As Adolf Hitler and the Nazis seduced a nation, bullied a continent, and attempted to exterminate the Jews of Europe, a small number of dissidents and saboteurs worked to dismantle the Third Reich from the inside. Dietrich Bonhoeffer was a pastor and writer who gained notoriety for his spiritual books like "The Cost of Discipleship" and "Life Together," but also for his role in the 1945 assassination plan against Adolf Hitler, which led to his murder in a detention camp.

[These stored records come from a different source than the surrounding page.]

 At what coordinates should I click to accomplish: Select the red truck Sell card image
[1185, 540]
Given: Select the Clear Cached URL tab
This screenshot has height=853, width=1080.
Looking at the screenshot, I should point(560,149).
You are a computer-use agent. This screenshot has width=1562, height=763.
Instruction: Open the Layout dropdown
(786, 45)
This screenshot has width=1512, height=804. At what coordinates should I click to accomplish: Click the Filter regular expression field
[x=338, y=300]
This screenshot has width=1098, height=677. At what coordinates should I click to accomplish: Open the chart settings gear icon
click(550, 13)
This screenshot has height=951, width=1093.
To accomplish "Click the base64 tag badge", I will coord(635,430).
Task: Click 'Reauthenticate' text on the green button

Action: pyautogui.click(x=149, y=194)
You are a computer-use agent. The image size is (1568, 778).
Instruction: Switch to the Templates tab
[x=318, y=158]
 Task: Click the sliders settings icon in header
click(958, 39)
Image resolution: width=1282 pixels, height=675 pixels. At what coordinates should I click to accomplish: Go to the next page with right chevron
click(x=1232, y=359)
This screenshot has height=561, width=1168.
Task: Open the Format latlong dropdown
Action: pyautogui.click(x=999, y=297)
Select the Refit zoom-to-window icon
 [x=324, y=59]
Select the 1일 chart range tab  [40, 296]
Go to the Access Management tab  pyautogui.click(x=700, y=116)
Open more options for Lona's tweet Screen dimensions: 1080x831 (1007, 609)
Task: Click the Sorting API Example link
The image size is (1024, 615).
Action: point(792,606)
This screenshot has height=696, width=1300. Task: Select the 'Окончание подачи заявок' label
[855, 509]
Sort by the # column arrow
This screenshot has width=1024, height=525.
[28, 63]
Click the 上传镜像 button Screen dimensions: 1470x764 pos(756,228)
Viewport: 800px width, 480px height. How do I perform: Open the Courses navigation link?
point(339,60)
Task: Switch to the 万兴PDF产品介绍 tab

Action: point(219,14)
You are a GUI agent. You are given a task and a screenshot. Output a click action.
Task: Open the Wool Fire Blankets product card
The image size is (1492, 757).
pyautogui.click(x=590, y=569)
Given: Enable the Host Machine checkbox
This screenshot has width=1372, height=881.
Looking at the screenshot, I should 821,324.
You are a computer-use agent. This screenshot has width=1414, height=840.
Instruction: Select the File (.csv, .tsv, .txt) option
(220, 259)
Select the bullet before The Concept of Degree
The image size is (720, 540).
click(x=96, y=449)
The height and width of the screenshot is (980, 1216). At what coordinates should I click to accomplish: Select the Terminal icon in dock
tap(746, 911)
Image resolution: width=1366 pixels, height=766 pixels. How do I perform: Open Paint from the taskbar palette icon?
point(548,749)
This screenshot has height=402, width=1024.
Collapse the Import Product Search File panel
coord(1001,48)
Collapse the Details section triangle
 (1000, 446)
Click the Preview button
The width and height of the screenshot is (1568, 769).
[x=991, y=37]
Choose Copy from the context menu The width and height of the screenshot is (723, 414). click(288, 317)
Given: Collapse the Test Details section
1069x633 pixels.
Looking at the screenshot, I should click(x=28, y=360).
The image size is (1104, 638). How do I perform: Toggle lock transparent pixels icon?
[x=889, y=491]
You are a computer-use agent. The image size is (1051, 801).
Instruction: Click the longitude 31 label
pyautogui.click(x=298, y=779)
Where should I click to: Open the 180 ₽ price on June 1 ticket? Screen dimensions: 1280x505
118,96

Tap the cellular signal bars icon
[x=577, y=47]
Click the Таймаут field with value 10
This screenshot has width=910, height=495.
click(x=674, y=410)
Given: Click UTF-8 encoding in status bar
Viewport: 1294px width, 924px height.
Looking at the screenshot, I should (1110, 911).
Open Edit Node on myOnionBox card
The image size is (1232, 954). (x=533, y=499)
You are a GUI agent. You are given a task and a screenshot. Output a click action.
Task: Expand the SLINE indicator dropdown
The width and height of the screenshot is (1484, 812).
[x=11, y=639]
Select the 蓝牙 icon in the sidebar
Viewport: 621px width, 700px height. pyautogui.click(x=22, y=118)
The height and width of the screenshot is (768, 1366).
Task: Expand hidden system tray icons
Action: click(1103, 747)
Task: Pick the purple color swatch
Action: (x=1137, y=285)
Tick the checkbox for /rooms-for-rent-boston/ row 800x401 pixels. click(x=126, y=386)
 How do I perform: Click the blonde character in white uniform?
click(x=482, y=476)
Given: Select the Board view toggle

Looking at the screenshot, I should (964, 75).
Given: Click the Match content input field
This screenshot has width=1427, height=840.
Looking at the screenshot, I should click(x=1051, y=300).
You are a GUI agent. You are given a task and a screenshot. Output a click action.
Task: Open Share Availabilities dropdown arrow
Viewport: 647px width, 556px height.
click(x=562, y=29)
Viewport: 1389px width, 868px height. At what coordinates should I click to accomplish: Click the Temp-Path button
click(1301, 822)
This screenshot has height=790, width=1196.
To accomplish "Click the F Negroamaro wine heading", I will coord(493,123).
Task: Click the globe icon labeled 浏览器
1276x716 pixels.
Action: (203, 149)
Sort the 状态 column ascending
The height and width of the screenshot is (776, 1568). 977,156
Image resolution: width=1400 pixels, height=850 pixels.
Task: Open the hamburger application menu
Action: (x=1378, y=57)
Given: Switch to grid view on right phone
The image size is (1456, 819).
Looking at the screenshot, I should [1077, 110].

"New York Times" best-selling author Eric Metaxas uses both of Bonhoeffer's lives—as a spy and as a theologian—to present a riveting tale of extraordinary moral bravery in the face of horrific evil in the first major biography of the philosopher in forty years. Through an intensely poignant story, Metaxas employs hitherto unpublished materials—such as intimate correspondence, in-depth diaries, and first-person testimonies—to unveil hitherto unseen facets of Bonhoeffer's life and faith.
In "Bonhoeffer: Pastor, Martyr, Prophet, Spy"―"A Righteous Gentile vs the Third Reich," Metaxas presents the fullest accounting of Bonhoeffer's heart-wrenching 1939 decision to leave the safe haven of America for Hitler's Germany, and using extended excerpts from love letters and coded messages written to and from Bonhoeffer's Cell 92, Metaxas tells for the first time the full story of Bonhoeffer's passionate and tragic romance.
Readers will learn about his life-altering months in the Abyssinian Baptist Church in Harlem, as well as his unorthodox viewpoint on why Christians have a duty to defend Jews. Metaxas also sheds new light on Bonhoeffer's reaction to Kristallnacht, his involvement in the famous Valkyrie plot and in "Operation 7," the effort to smuggle Jews into neutral Switzerland.
"Bonhoeffer" bears evidence to the incredible faith of a man as well as the tragic destiny of the country he worked so hard to free from the grip of Nazism. It presents the reader with a guy who is radical, brave, and joyous in his desire to carry out God's will—even if it means dying. "Bonhoeffer" tells the tale of a life characterized by a love of justice for people up against unforgiving evil and a quest for the truth.